A Control Volume Material Balance Approach and Its Applications to Real-Time Flow Diagnostics

Abstract

Abstract In this paper, we propose a Control Volume Material Balance (CVMB) approach for proxy reservoir simulation and apply it to real-time flow diagnostics. Instead of utilizing a comprehensive reservoir simulator, it estimates the saturations distributions by mapping the mass difference between injected and produced fluids recorded at wells into 3D grid blocks. On this basis, we perform real-time flow diagnostics to evaluate the dynamic heterogeneity of the instantaneous displacement flow field which can be used for making effective and opportune decisions to improve oil recovery. CVMB solves the pressure and flow fields implicitly, and the transport equations explicitly. It incorporates 3D heterogenous rock properties. The fundamental idea of the CVMB method is to divide the 3D flow field into a series of 1D well-pair Control Volumes (CVs). A well-pair Control Volume is composed of grid blocks in the intersection of the sweep and drainage regions of the injector and producer. The fluid flow in and out of the 1D CV can only occur at the wells, and the in-situ fluid volumes are determined by the well flow rates and the well allocation factors.
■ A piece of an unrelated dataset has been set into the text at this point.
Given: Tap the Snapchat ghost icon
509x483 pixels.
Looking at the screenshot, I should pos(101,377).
In each CV, we assume the displacement in the grid blocks is piston-like and follows the 1D order of ascending forward time-of-flight. The fluid saturation distributions are determined by defining the cut-off time-of-flight for the displacement front. We show how the CVMB method improves the pattern-based mass balance approaches in the following aspects: 1) enables real-time flow diagnostics in terms of the hydrocarbon dynamic Lorenz coefficient without a comprehensive reservoir simulator; 2) enhances the simplicity and extensibility of the pattern-based mass balance approach without mapping between grid blocks and streamlines; 3) reduces the smearing effects in conventional mass balance approach by defining 1D CVs using forward time-of-flight. The proposed CVMB method utilizes the historical well flow rates as the input to estimate the swept regions and its average saturation with remarkable efficiency and sufficient accuracy for real-time flow diagnostics.